After some weeks of having Mumble ready to go, I finally signed up and started listening in. Mumble is an independent voice server, widely used in the MMORPG community because it allows players to communicate using speech. Obviously it's much more fun to play running and fighting games when you don't have to stop and type, and it's immensely useful for teams who spend their time in running battle.

Not much socialising goes on in the mumble channel. There are various "rooms", and I have no idea what goes on in them, but in the war rooms, the talk is all about the battle. I don't speak, I don't even really know these guys, but I do like having access to their plans. And I want to emphasise that the use of the service is a privilege, someone pays for these rooms and allows us to access them - though it's fair to note that in WvW, at least, you are often harangued to "get on mumble" to increase the team's effectiveness.

So tonight Arenanet released new content, and of course *eye roll* it had to be patched, and we were all thrown out of the game while the patch was installed. Mumble is still going though, and all my favourite commanders, the rockstars of Guild Wars 2, suddenly find themselves with downtime. I have no doubt they talked about the stuff they talk about any time they're not commanding. They just did it with an audience.

They talked about some guy who got arrested making bath salt drugs. He'd heard that it sent women into a sexual frenzy. "Good on him," said the other Commanders. Two or three of them said it, all at once, so it was their natural reaction. The conversation moved on.

What? Ugh. Okay. It happens. Guys talk like this, apparently.
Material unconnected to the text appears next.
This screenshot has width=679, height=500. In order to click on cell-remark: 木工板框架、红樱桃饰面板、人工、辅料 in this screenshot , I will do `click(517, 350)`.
I am no delicate and unique rosebud, I have worked and lived in the kind of environments where this kind of talk would be tame. It makes me want to shout, and insist that they think about what they just said, and tell me if they really think that's okay. Instead, I quietly closed the channel and took a break to get some chores done in rl. 

I'm going to go back, of course, I really love this game. And I am going to have to listen in on the mumble channel again, despite the fact that every time these guys talk now, I know they're "that kind of guy".

I'm also struck by the notion that I don't normally find myself in this situation any more. I took "be the change you want to see in the world" fairly literally, and I created environments, online and off, where that kind of talk would not go unchallenged. It's a bit frustrating to find myself here, and I haven't yet decided what I can do about it.